Required action.
Exactly retype the lines from the top of the data through the line containing "Task: Click the Menge quantity input field", leaving out every picture.

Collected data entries
------------
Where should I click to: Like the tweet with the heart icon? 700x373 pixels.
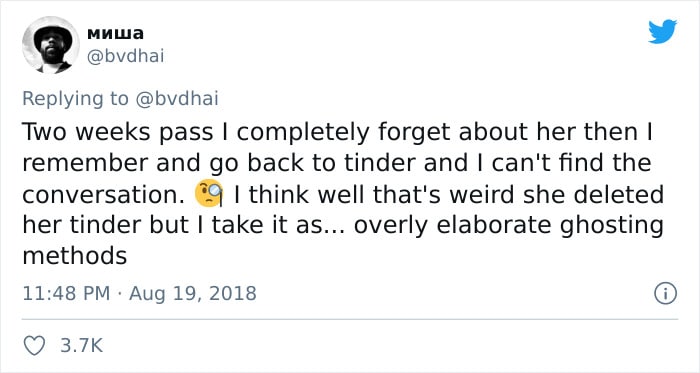(x=34, y=346)
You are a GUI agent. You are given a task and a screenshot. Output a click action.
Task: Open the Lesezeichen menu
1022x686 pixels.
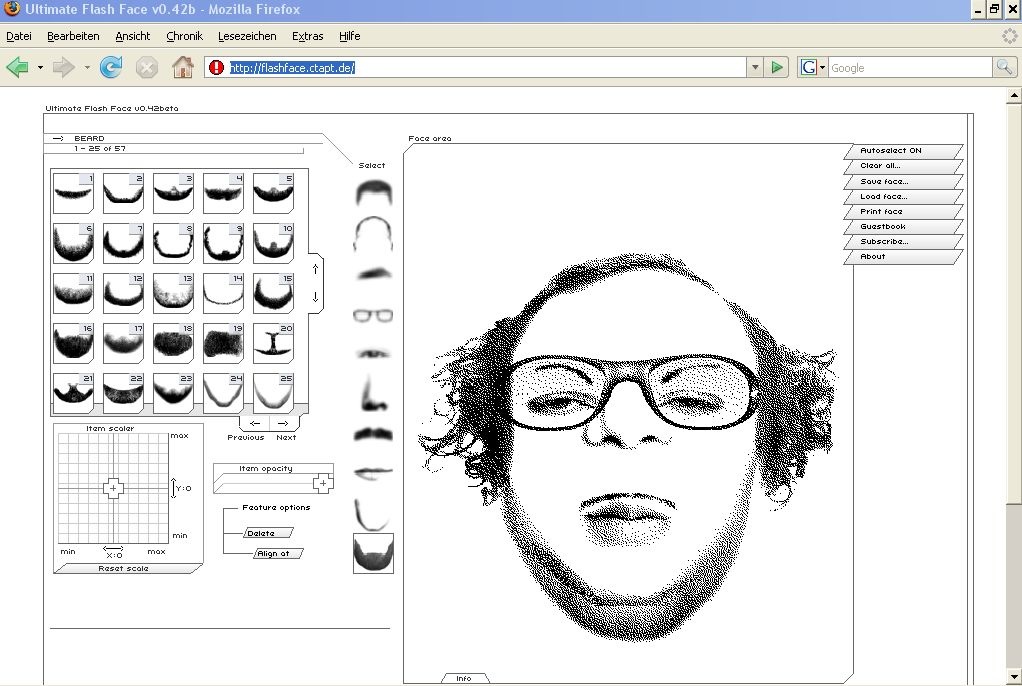[247, 36]
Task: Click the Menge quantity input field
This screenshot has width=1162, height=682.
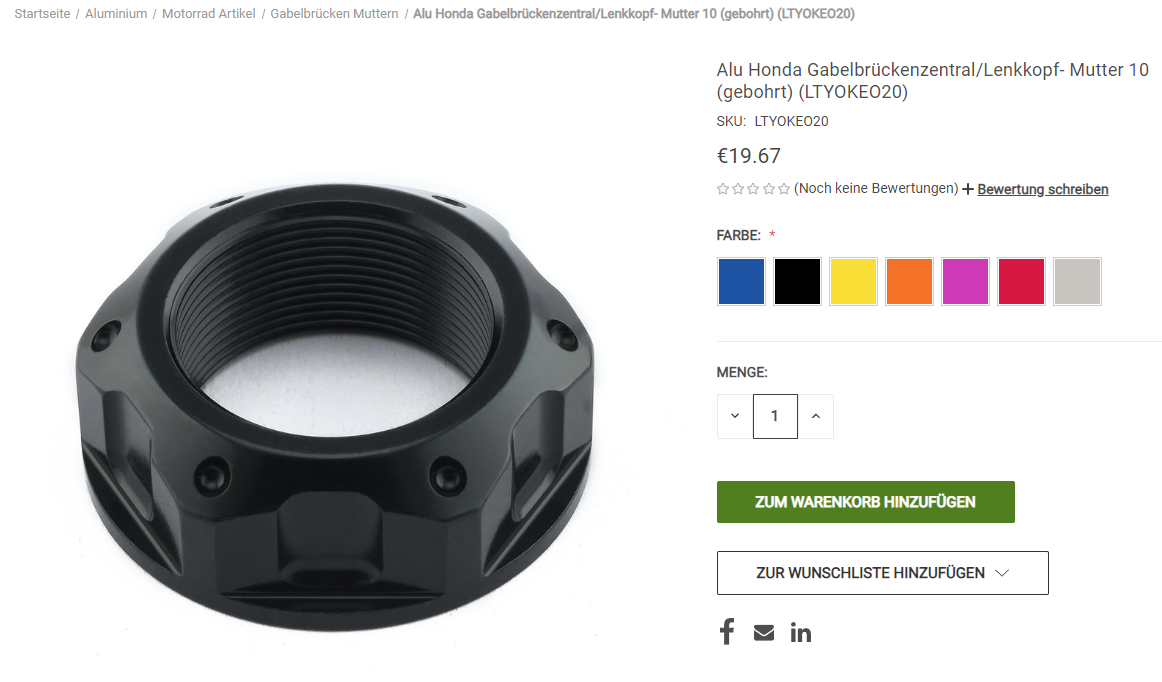Action: pyautogui.click(x=775, y=416)
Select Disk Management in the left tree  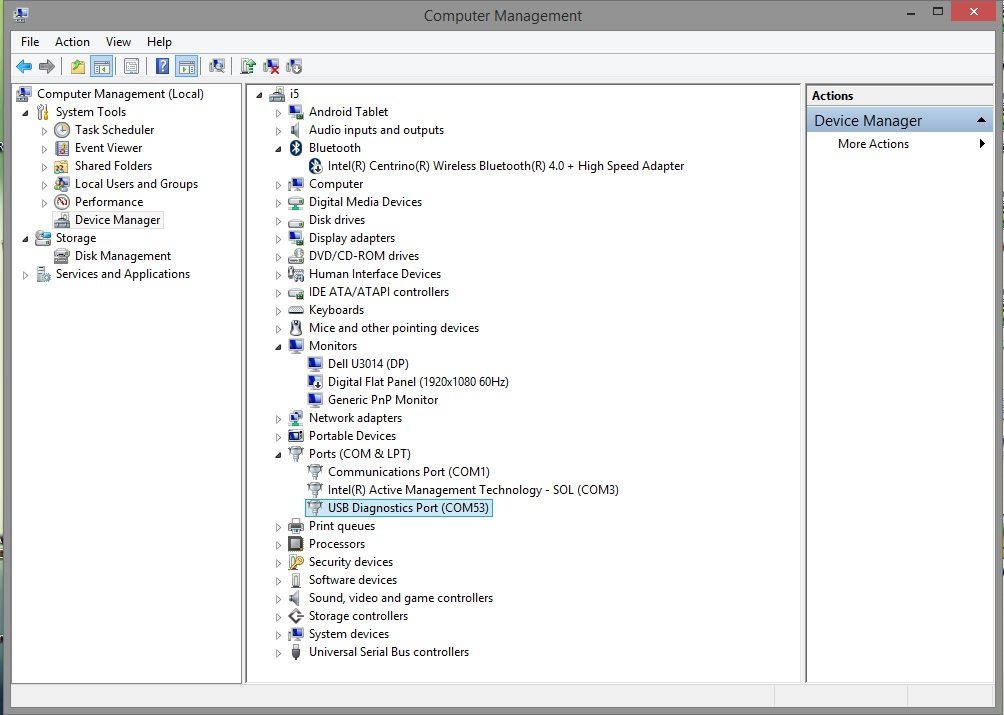tap(122, 256)
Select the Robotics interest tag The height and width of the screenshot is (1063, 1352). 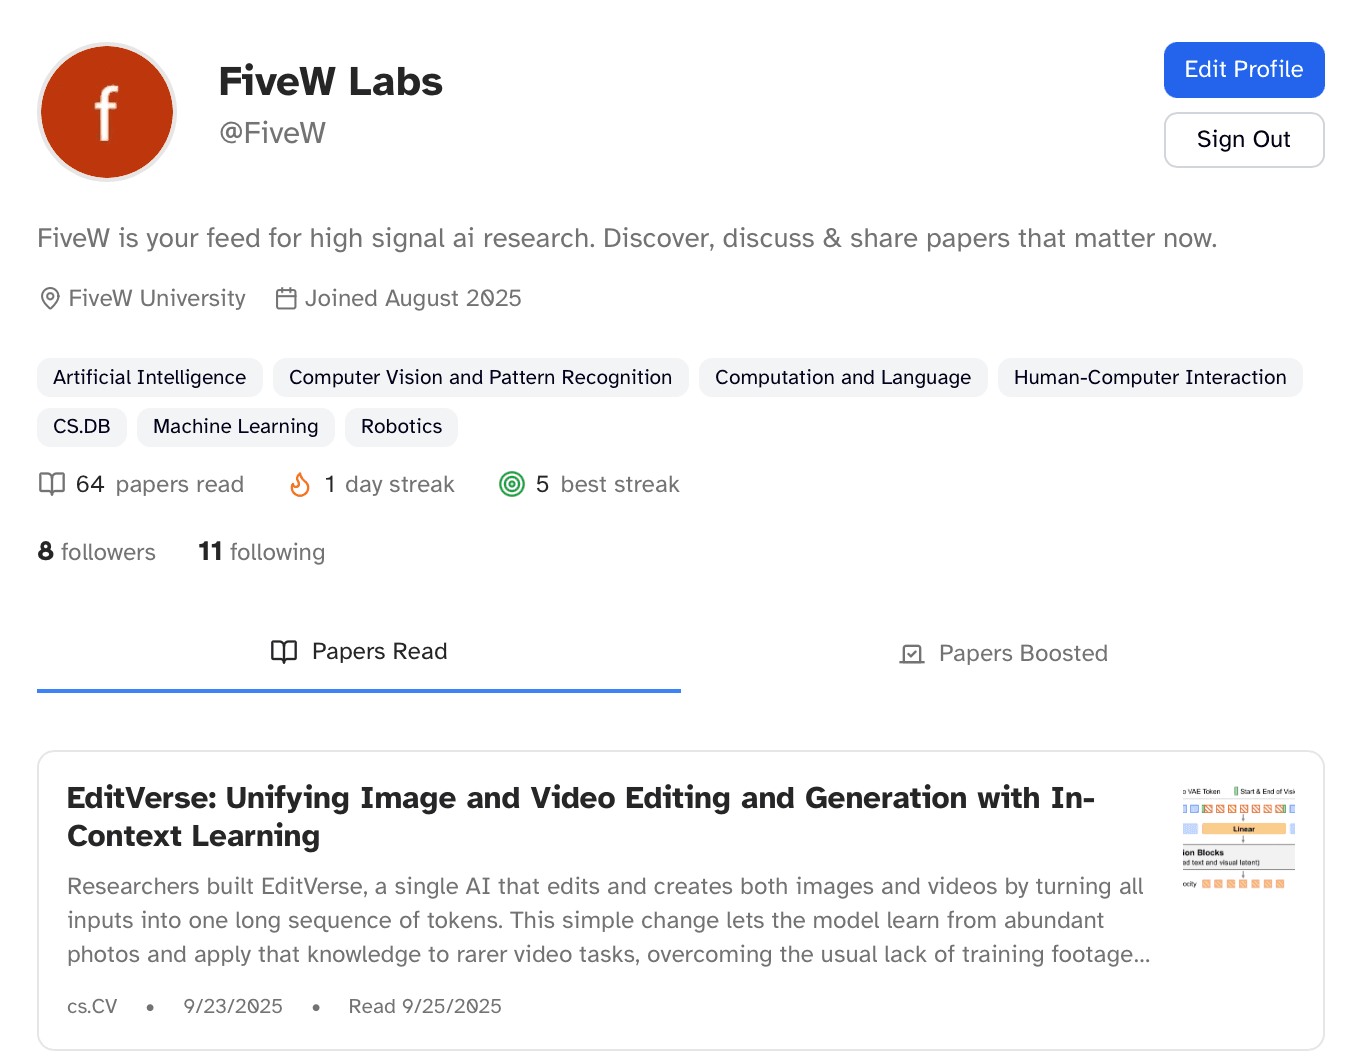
------------
Written solution.
Where should I click to: Like the tweet with the heart icon? 700x373 pixels.
(x=34, y=346)
You are a GUI agent. You are given a task and a screenshot. Output a click action.
Task: Open the Lesezeichen menu
1022x686 pixels.
[247, 36]
Task: Click the Menge quantity input field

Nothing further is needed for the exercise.